• _TO DO_
Can you convert the part of the items that opens with the line containing "Click the globe" and closes with the line containing "Looking at the screenshot, I should pos(420,452)." into a numbered list, leaving out blank lines?

• _WORKING DATA_
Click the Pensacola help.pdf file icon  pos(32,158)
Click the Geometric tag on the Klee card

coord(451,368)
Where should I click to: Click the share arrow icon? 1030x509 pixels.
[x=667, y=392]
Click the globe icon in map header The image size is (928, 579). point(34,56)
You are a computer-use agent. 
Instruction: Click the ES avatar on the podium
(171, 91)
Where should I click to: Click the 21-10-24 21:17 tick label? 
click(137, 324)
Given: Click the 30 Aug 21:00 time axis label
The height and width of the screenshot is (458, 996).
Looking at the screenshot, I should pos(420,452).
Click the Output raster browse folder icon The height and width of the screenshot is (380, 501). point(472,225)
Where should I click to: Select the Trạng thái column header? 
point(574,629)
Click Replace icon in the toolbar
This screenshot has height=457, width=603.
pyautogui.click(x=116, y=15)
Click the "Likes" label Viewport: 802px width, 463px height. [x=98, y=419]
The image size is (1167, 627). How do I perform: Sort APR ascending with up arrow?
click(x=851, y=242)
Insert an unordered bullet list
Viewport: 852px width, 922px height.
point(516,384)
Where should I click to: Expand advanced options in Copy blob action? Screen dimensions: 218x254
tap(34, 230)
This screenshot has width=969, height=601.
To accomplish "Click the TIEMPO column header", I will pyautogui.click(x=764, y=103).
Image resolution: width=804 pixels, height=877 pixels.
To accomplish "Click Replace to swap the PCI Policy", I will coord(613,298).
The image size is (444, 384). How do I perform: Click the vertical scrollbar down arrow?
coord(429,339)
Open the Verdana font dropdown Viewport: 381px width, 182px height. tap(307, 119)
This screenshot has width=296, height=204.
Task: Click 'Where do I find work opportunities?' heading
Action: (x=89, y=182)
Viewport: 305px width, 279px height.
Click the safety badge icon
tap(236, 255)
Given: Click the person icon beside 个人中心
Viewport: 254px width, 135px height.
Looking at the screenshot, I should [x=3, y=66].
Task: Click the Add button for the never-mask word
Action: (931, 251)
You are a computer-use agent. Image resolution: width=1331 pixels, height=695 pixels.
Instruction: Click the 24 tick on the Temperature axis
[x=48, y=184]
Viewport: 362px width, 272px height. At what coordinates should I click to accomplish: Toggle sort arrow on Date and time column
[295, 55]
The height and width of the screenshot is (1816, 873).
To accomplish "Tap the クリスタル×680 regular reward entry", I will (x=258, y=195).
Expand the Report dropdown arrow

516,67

• _RESULT_
1. Click the globe icon in map header The image size is (928, 579). point(34,56)
2. You are a computer-use agent. 
3. Instruction: Click the ES avatar on the podium
4. (171, 91)
5. Where should I click to: Click the 21-10-24 21:17 tick label? 
6. click(137, 324)
7. Given: Click the 30 Aug 21:00 time axis label
8. The height and width of the screenshot is (458, 996).
9. Looking at the screenshot, I should pos(420,452).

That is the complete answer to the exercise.